I tried to buy a thing off a dark net market, and the FBI stole my money - jstanley
http://incoherency.co.uk/blog/stories/dark-net-market.html
======
Powerofmene
Please understand no judgment being passed just clarification.

No, the FBI confiscated AlphaBay's money because facilitating the sale of
illegal goods is a crime. The fact that Mr. Stanley was in the process of
making a purchase through their website is in itself unfortunate (ethical or
unethical is not relevant). When you, Mr. Stanley, transact business with
someone (in this case AlphaBay) who is committing a crime you take a risk. It
this case you rolled the dice and you lost.

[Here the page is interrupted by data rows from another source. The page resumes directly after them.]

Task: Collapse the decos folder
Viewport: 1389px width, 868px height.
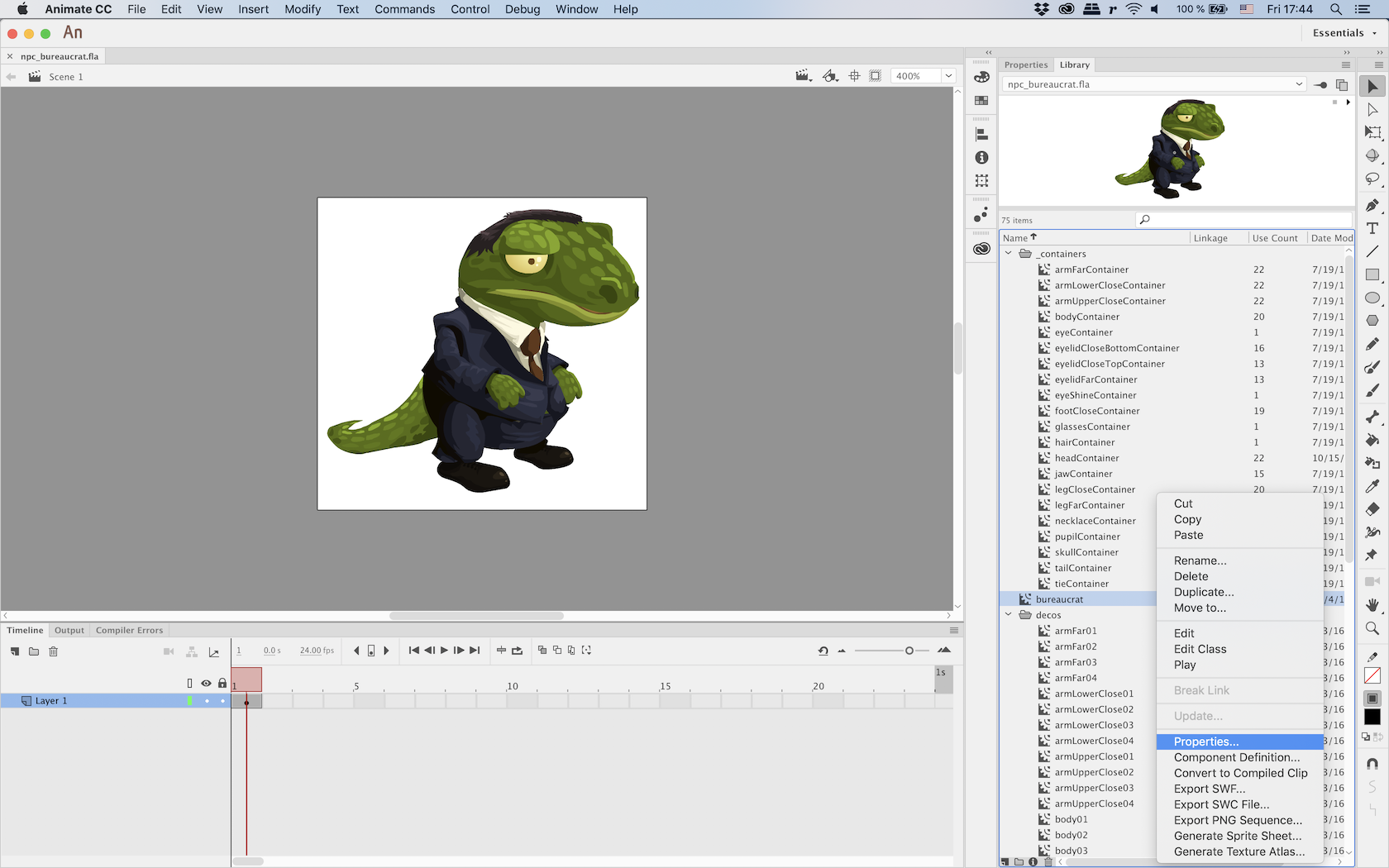Action: [x=1008, y=615]
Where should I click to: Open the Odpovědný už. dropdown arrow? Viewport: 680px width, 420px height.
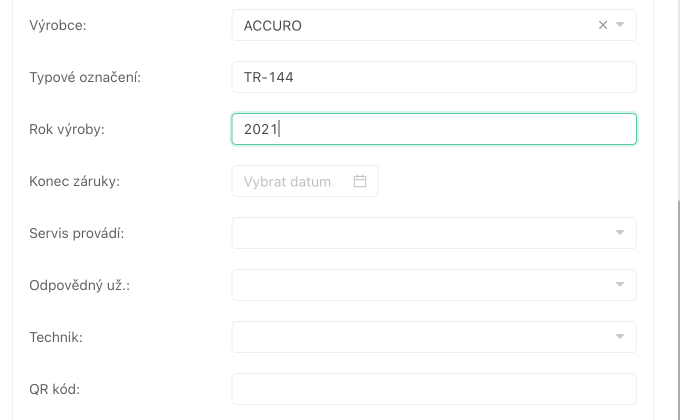[x=620, y=285]
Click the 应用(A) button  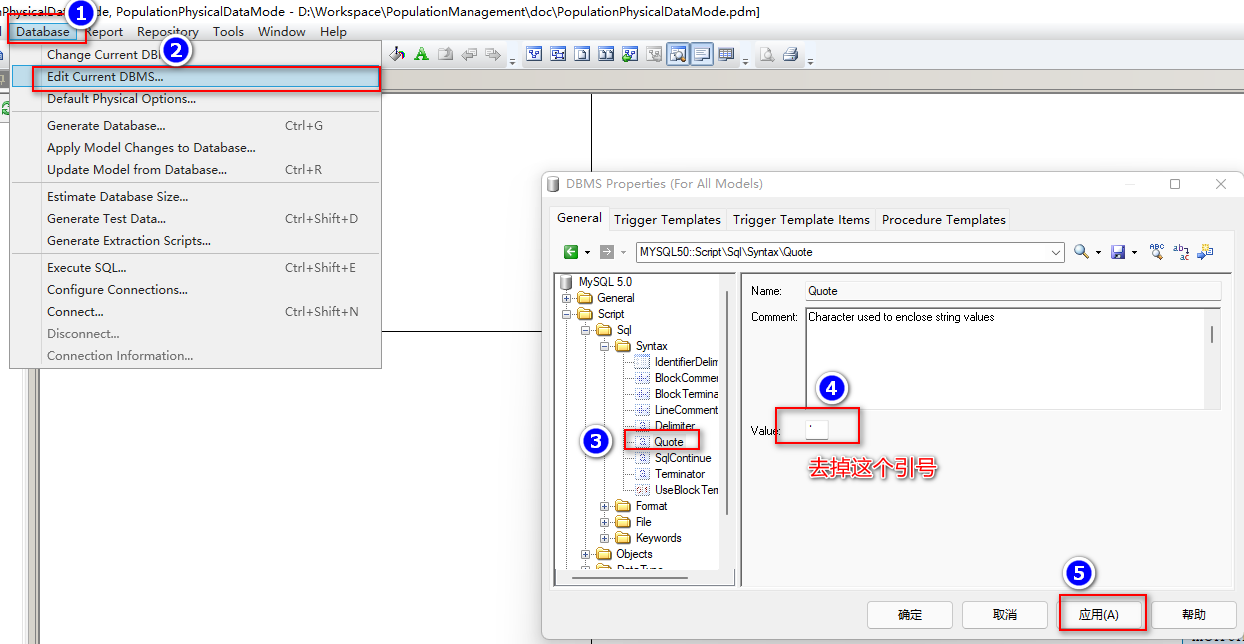[x=1101, y=615]
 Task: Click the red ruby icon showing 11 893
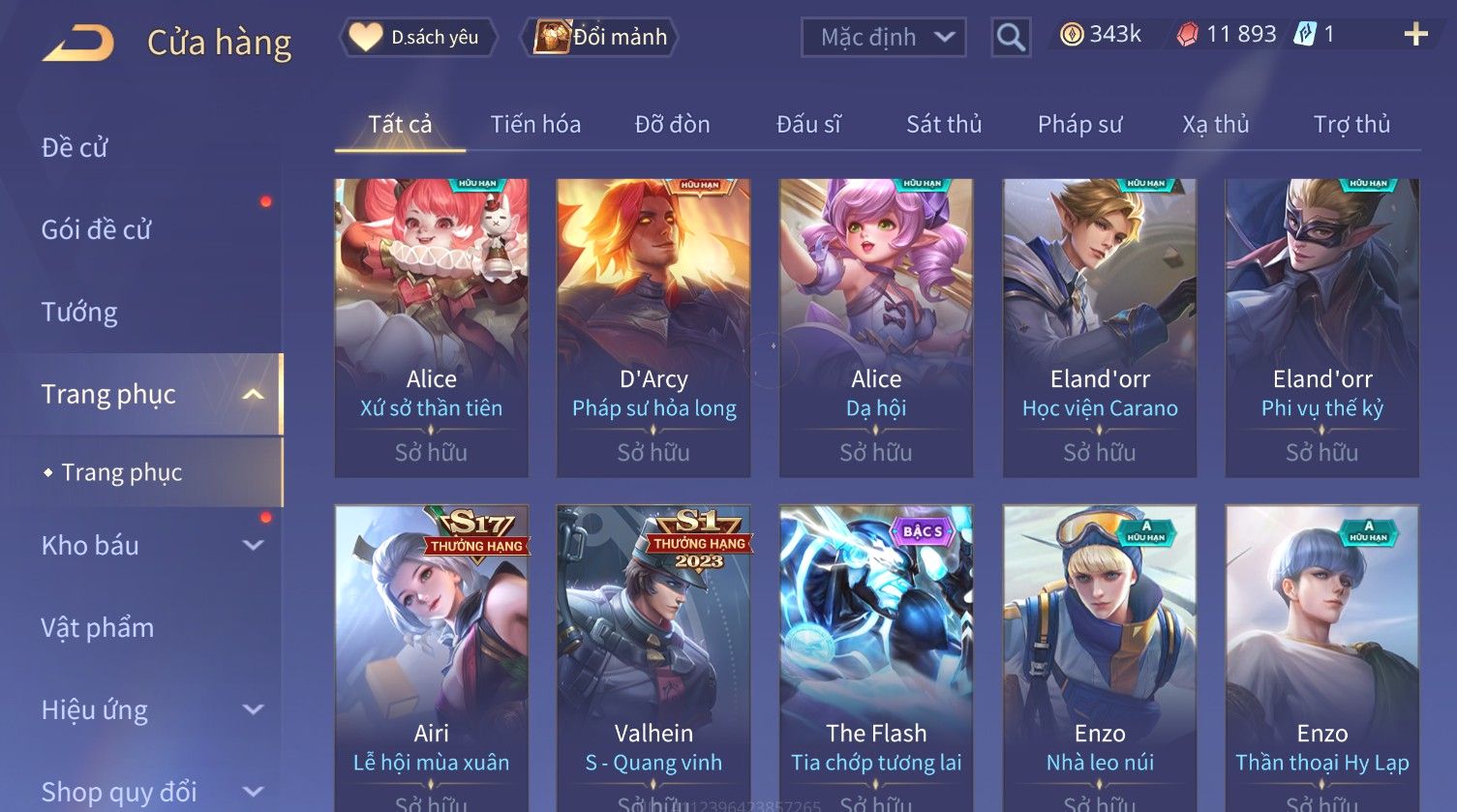[1187, 35]
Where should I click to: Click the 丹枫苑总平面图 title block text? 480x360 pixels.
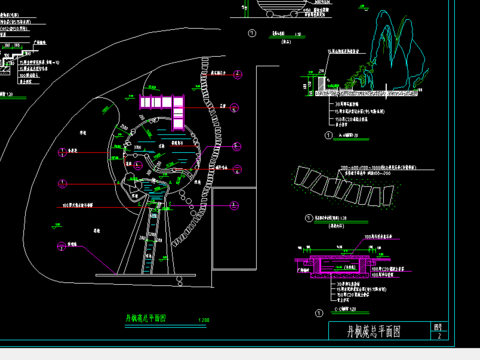pyautogui.click(x=373, y=331)
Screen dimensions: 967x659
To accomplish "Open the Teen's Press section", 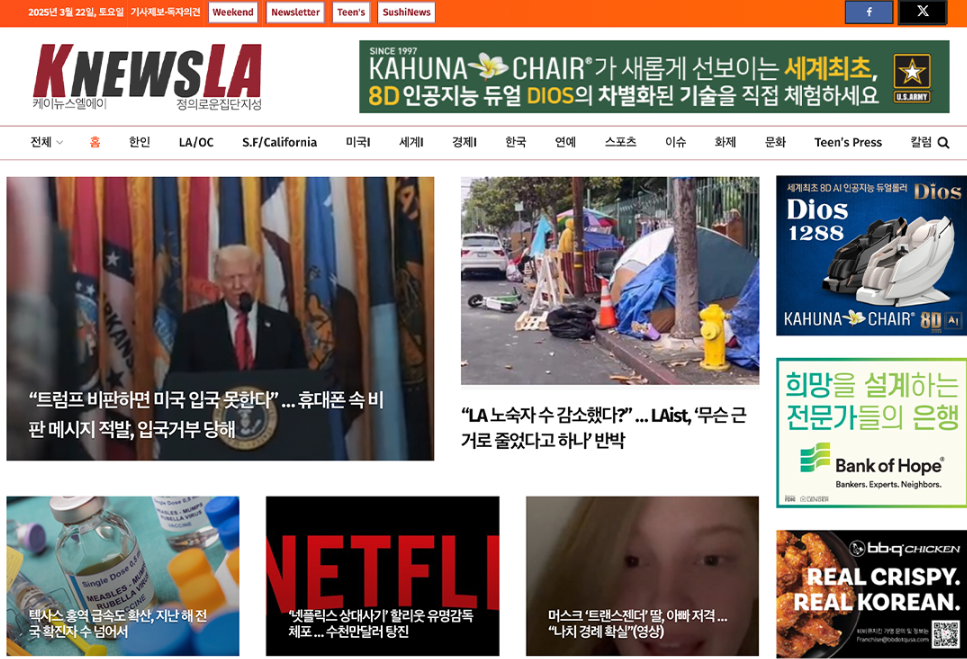I will pos(847,142).
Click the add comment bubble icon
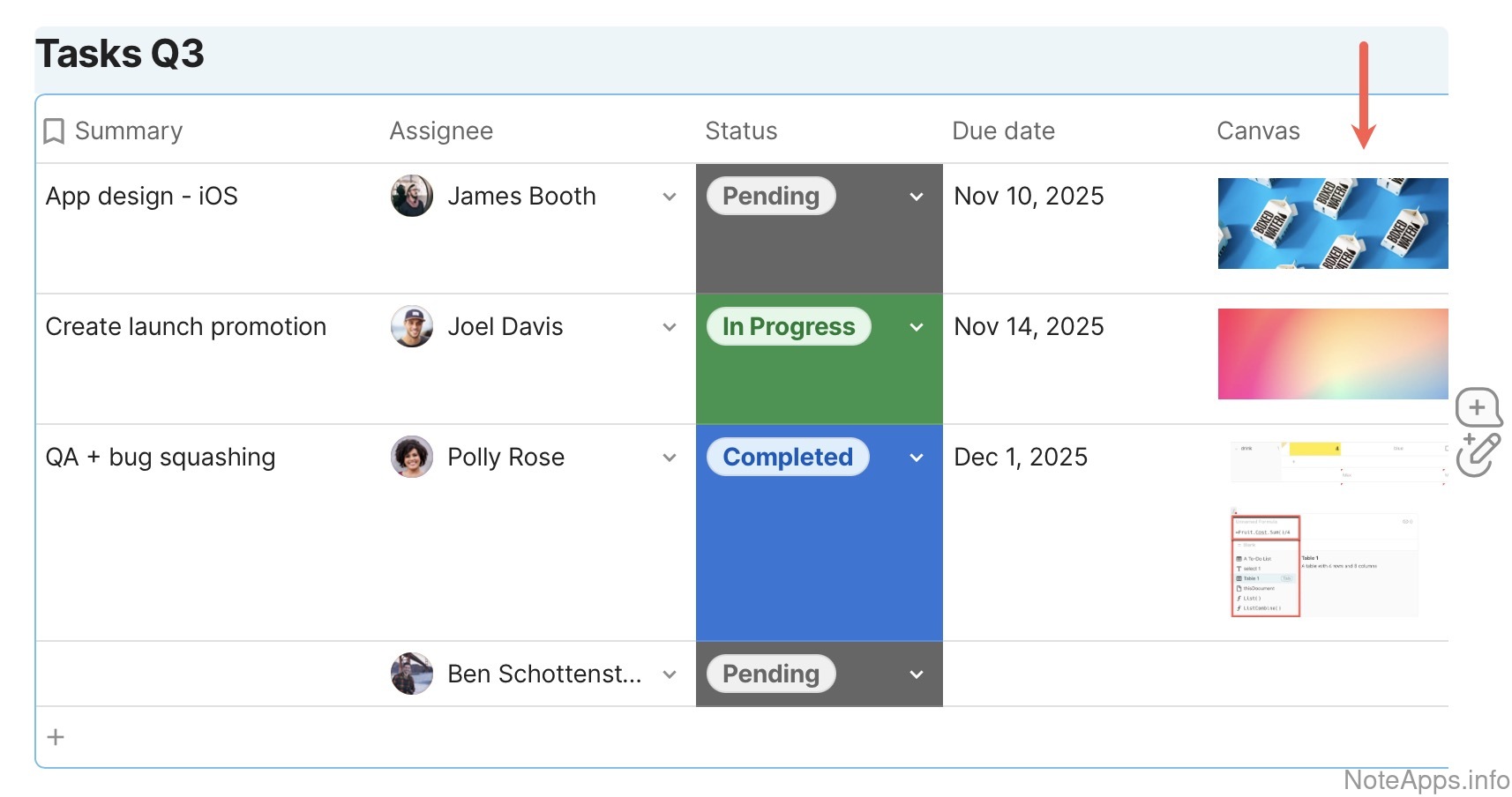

If people want to do business on the dark web that is purely their
right/business and they do so knowing that they are taking a risk with their
money, etc. The people working for the FBI ar just doing their job. Based on
your commentary you have an issue with the law and the political power that is
based on that law. Ethics does not really come into play, IMO.

------
jaclaz
It seems to me like Mr. Stanley paid something more than £14 (a fair enough
sum IMHO) for a simple lesson: there are risks involved in buying anything
from a dark net market (no matter if legal, illegal, ethical on unethical).

Typical risks:

1) The seller (untraceable) may never ship the "whatever" bought.

2) The received material may be "defective" or not corresponding to the
description.

3) The FBI (or the Police, etc.) may shutdown the site and confiscate the
money.

------
babygoat
I am Jack's complete lack of surprise.